While only financial institutions over $10 billion in assets receive direct oversight from the CFPB, the rest are still required to comply with them.
The mortgage loans standards outlined in Dodd-Frank, which also established the CFPB, adds provisions to the Truth in Lending Act to ensure that mortgage loans reflect borrowers’ ability to repay and that are understandable and not unfair, deceptive or abusive. Changes to TILA could see fees redefined as part of APR, which could push otherwise good rates at credit unions up around 30%, Rutkowski explained. However, federal credit unions are held by usury regs to a maximum of 18%. “Is it possible that January 1, you can’t make mortgage loans? I don’t know,” he admitted, and neither does anyone else at this point.
Among other things, it also requires that mortgage loan originators must be “qualified” and if required, licensed or registered in accordance with the SAFE Act.
Rutkowski explained that the rules implementing these are still coming out and no one’s quite sure who will have control over who determines what qualified is—whether it will be the institution or the Federal Reserve, which is charged with writing that particular regulation.
Interest rate risk is of keen interest to the NCUA right now with regard to mortgages and other lending. Covered credit unions–those federally insured and having more than $50 million in assets or between $10 million and $50 million strictly for mortgages–will have to adopt an appropriate policy and incorporate risk measurement systems to determine sensitivity of earnings and assets and liability values to interest rate risk. Credit unions then must ensure internal controls are adopted to monitor adherence to interest rate risks.

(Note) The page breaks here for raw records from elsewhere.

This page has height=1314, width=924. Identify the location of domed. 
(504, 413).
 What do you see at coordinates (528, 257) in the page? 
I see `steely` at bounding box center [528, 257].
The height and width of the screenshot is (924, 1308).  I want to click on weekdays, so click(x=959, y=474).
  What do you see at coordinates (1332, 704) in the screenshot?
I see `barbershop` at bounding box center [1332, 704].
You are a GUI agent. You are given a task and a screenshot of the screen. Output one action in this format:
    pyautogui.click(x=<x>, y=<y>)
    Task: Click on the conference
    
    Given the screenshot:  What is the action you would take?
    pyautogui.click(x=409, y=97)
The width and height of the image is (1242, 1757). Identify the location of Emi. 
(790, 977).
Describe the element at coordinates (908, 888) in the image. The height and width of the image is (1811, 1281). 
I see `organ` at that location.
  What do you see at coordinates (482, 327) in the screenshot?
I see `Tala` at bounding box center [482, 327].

Interest rate risk isn’t the only area of lending NCUA is keeping an eagle eye on. The recent murmur among credit union executives has been concerns regarding multi-featured open-end lending as put forth in the NCUA’s letter to federal credit unions (12-FCU-03). Rutkowski recommended that credit unions have policies and procedures in place to differentiate open-end lending from closed-end lending, including specific processes for opening MFOEL plans, performing verification, issuing advances within open-end policies, and establishing specific credit limits for each feature within the plan. Also make sure your data processor can support these policies and procedures as well as ensuring your member service representatives and call center personnel are properly trained on these. It is appropriate to verify collateral value when secured as such and to complete periodic portfolio credit scoring across the portfolio but not in conjunction with a member’s advance.